Credit: Saban Films
by Matt Lynch Featured Film Genre Views

Darkness of Man — James Cullen Bressack

May 24, 2024

Jean-Claude Van Damme, it’s been a minute, buddy. Van Damme’s last starring vehicle, the not-particularly-exciting but still charming The Last Mercenary, mostly survived on JCVD’s surprising comedic skills. When he’s invested and funny, that tends to smooth over a lot of rough spots. Now he’s back with the unfortunately generic and deeply morose Darkness of Man, a boilerplate crime drama that mostly sees him moping around L.A. through various dimly lit streets, nightclubs, and empty warehouses.

Here he’s Russell Hatch, former Interpol agent. In an opening flashback, we learn that he’s fallen in love with an informant, Esther (Chika Kanemoto). Sure enough, the big bust goes wrong, and Esther is killed, having made Russell promise to take care of her son, Jayden (Emerson Min). Back to the present, and Russell is an alcoholic sad sack while Jayden is falling into trouble with his uncle (Peter Jae), who’s a Korean gangster currently embroiled in a beef with some unsavory Russians (there are never any savory Russians in a movie like this). Cue hijinx.

As helmed by DTV veteran James Cullen Bressack (though hardly of any good DTV stuff), this story — co-devised by Van Damme — could not be any more frictionless.
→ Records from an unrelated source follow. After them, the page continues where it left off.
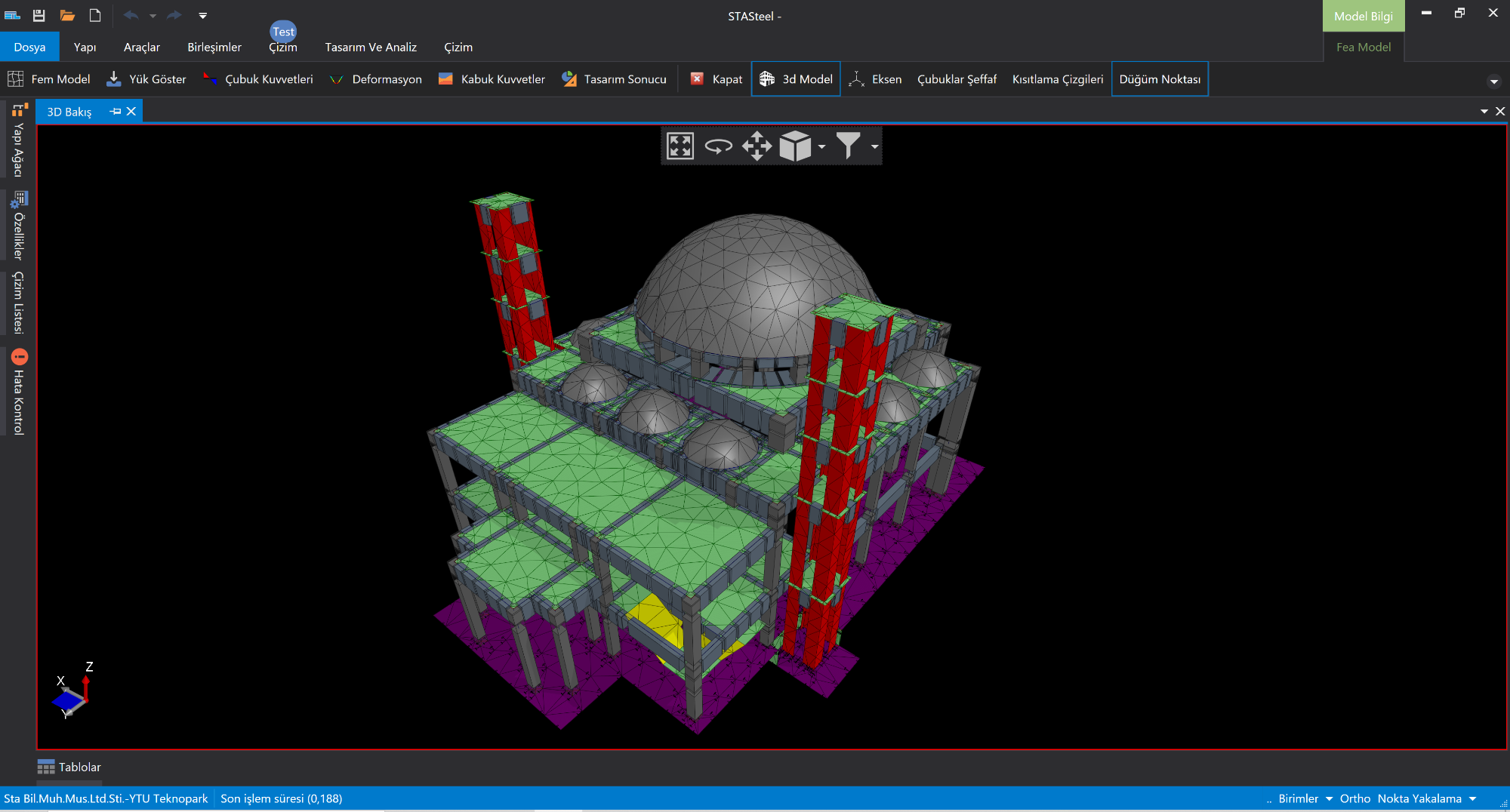Viewport: 1510px width, 812px height.
Task: Click the zoom extents icon in viewport toolbar
Action: point(680,146)
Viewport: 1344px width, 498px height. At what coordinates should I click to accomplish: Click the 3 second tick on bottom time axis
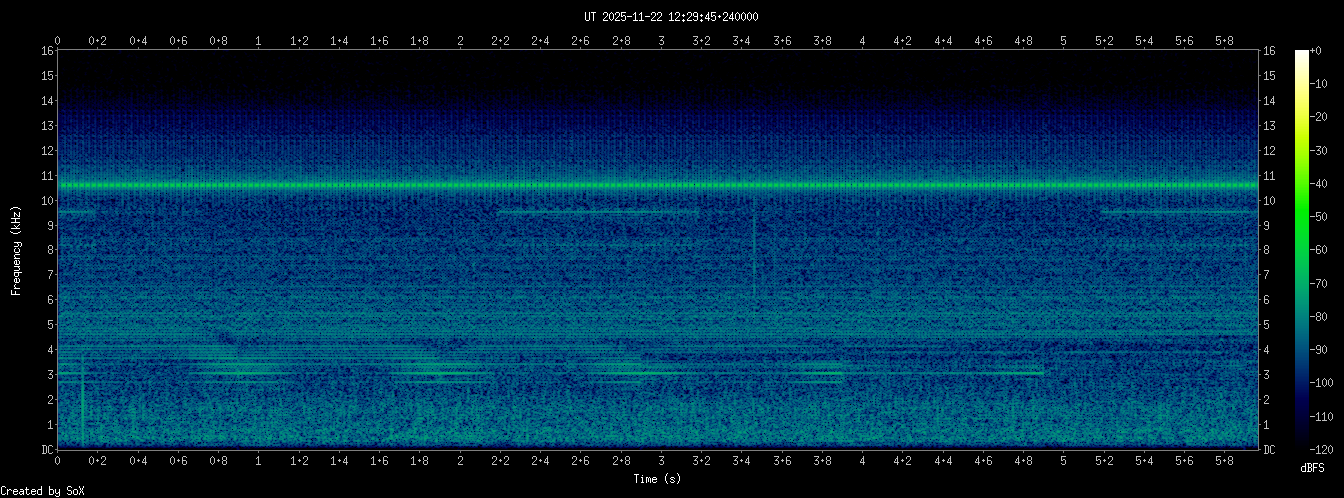pyautogui.click(x=661, y=461)
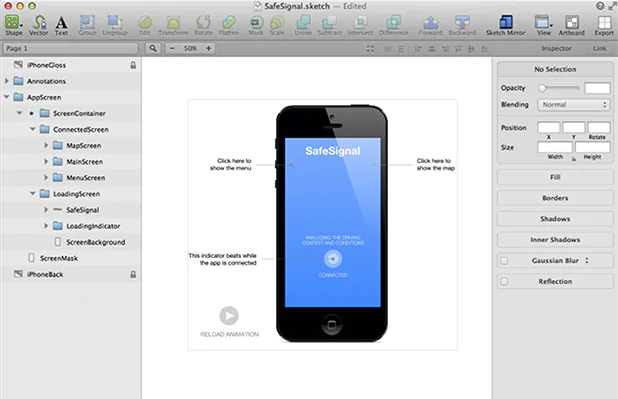The width and height of the screenshot is (618, 399).
Task: Enable the Reflection checkbox
Action: pyautogui.click(x=504, y=282)
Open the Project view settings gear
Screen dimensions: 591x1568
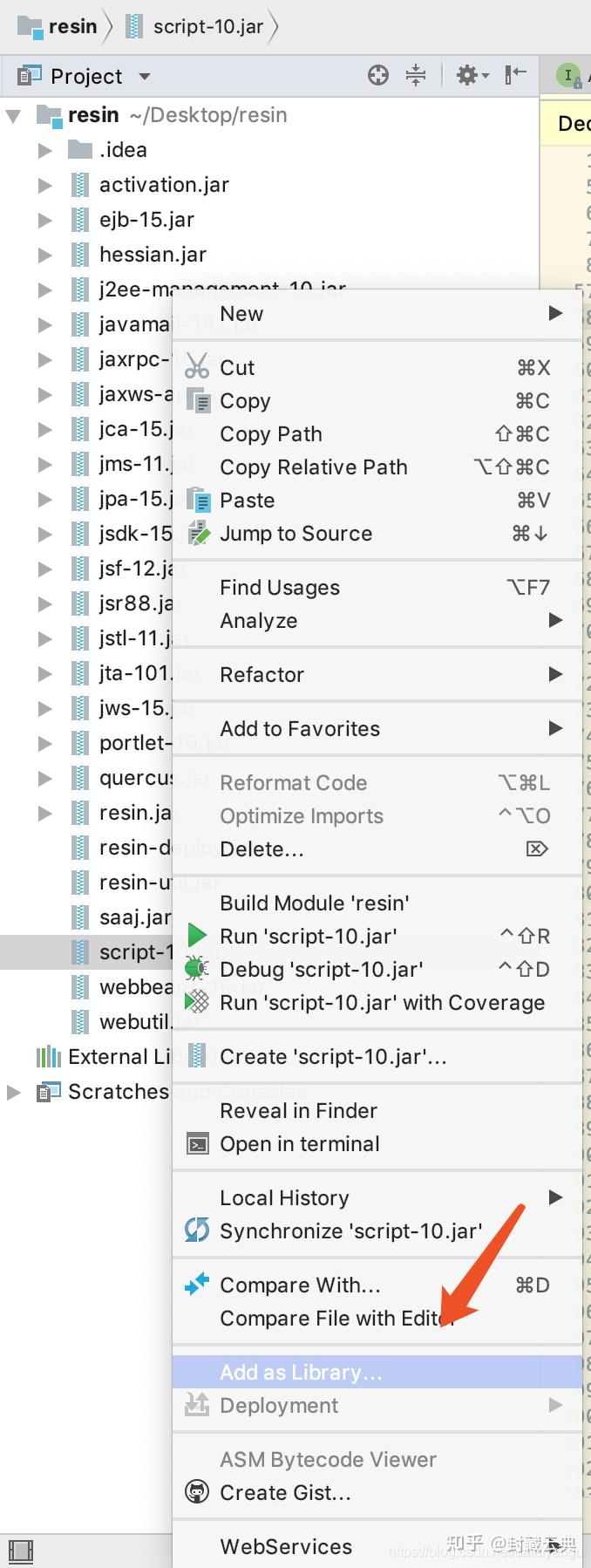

It’s all shot in the dark, the few action beats are generally designed to hide the fact that our star is getting on in years, and the monotony is only broken up by the usual scenes of criminals posturing at each other. Worse, there are endless scenes of Van Damme, alone, while he drones on in dopey, gloomy voice over, including lines like “My reflection is a whisper of who I was, a distant memory, and echo in the wind.” It’s insufferable. And when you’re not straining to unroll your eyes, make sure to look out for inexplicable cameos from Cynthia Rothrock and Shannen Doherty (who turns up to lecture JCVD about smoking).

Van Damme is a decent actor when he wants to be, and it’s clear that he thinks he’s stretching his emotional and spiritual muscles here. In movies like The Bouncer and even more lighthearted stuff like The Last Mercenary, he has indeed displayed a really effective balance of self-awareness and legitimate gravitas. But Darkness of Man simply doesn’t offer substantive enough material to support much of anything from JCVD, despite his best efforts. The film lands as little more than a somber, self-serious shrug in the DTV sphere.

DIRECTOR: James Cullen Bressack;  CAST: Jean-Claude Van Damme, Kristanna Loken, Emerson Min, Spencer Breslin;  DISTRIBUTOR: Saban Films;  IN THEATERS: May 21;  RUNTIME: 1 hr. 48 min.